It was only in reply to a direct challenge from Parthia that Antiochus interfered at all in what was taking place in the east of his dominions. Artabanus I. (who succeeded Tiridates I. about 214 B.C.), pursuing the policy of aggression which under his predecessors had succeeded so admirably, took advantage of the rebellion of a satrap named Achaeus to advance and occupy Media. This was open defiance, and Antiochus could not ignore it if he would. An arduous campaign followed. Antiochus did not make the mistake of underrating his foe, and Justin even puts his forces at 100,000 infantry and 20,000 cavalry. However, the Parthians merely fell back farther and farther into their mountain fastnesses, and at length the dogged courage of Artabanus found its own reward.

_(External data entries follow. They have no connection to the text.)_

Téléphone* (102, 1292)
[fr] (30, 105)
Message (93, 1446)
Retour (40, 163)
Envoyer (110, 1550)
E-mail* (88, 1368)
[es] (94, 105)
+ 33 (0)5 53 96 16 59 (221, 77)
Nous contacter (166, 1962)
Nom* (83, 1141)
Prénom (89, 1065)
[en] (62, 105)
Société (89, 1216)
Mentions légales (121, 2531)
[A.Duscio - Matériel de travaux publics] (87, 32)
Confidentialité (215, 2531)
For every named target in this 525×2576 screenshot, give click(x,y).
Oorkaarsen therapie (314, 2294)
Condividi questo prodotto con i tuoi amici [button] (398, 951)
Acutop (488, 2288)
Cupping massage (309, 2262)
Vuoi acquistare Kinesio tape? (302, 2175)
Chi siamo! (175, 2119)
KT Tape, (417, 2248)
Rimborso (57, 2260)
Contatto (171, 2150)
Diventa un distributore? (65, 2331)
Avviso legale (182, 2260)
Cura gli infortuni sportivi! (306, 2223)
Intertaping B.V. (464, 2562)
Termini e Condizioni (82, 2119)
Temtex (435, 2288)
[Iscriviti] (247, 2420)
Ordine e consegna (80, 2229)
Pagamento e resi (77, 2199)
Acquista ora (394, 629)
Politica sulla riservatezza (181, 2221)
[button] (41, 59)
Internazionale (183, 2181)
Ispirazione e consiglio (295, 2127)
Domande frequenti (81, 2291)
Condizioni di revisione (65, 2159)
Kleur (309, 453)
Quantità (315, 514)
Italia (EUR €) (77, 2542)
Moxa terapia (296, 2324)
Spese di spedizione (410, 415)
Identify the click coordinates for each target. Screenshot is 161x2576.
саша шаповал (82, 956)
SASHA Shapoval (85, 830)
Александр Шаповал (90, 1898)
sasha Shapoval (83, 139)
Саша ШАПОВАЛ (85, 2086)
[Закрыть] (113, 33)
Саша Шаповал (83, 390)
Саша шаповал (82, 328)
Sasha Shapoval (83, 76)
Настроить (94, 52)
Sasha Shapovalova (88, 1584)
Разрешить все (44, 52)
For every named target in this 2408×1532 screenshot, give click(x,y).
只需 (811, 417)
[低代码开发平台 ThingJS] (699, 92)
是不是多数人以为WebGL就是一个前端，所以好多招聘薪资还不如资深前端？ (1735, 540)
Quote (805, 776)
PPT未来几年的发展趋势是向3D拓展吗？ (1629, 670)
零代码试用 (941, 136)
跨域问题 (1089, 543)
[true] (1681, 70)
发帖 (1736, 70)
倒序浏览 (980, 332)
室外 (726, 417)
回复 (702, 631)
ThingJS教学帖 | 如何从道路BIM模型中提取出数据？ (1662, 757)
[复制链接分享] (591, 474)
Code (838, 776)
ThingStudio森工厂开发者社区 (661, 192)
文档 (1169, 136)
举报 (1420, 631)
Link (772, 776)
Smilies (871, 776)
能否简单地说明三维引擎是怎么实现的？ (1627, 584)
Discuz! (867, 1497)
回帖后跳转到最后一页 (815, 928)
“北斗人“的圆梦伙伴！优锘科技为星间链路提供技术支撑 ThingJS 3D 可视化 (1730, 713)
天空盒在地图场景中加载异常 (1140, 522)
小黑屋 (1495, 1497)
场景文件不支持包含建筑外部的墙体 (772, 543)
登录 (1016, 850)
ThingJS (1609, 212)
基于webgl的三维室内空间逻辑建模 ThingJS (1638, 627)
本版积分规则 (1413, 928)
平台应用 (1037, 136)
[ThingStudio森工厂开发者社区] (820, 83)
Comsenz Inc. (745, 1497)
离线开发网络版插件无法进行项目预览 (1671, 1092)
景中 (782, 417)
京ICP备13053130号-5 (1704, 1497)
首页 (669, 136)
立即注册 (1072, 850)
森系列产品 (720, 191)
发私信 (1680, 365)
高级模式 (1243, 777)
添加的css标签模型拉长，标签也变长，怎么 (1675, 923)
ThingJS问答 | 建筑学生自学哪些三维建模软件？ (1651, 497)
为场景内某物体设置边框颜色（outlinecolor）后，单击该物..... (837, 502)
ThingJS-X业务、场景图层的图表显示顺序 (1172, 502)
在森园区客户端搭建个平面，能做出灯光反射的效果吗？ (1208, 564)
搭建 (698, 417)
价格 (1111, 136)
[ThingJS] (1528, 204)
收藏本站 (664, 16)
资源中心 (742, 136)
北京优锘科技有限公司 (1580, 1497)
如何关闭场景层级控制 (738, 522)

The independence for which Parthia had fought so well and so persistently was at last recognized, and Antiochus even condescended to form an alliance with his gallant antagonist, though lesser Media was restored to Syria. Perhaps, however, it was Artabanus who suggested to Antiochus the invasion of the rival State of Bactria, and he may even have lent him troops or promised co-operation. He may have pointed out to Antiochus what was fast becoming apparent, that Bactria, under the peaceful rule of Euthydemus, with its great natural resources, and the advantage of an enterprising Greek to direct its fortunes, was fast becoming a menace to Parthia and Syria alike. Besides, it would be a triumph of diplomacy if Parthia could divert the forces of so dreaded a neighbour against her cherished rival. Whichever way the fortunes of war might veer, Parthia must be the gainer. If Antiochus were successful, the fidelity and assistance of Artabanus might be rewarded by the control of Bactria, and, at the least, Bactrian aggression would be checked for ever. On the other hand, if the Syrian forces were defeated, anarchy would no doubt soon reign once more in Syria, and Parthia would find her opportunity for further expansion once again. Antiochus had an excuse at hand for yielding to the arguments of Artabanus, if indeed we are right in supposing the Syrian monarch to have been influenced in his action by his new ally. Bactria had incurred the enmity of the Seleucids in the reign of the last monarch; the weak and short-sighted policy of Diodotus II. had enabled Parthia to establish her independence, as we have seen, unmolested; and, above all, the Syrian Empire, rich though it was, had been almost exhausted by years of suicidal war and misgovernment, and could ill afford the loss of the most fertile of her provinces, “the glory of Iran,” as it was popularly called. To regain the allegiance of Bactria was a natural ambition.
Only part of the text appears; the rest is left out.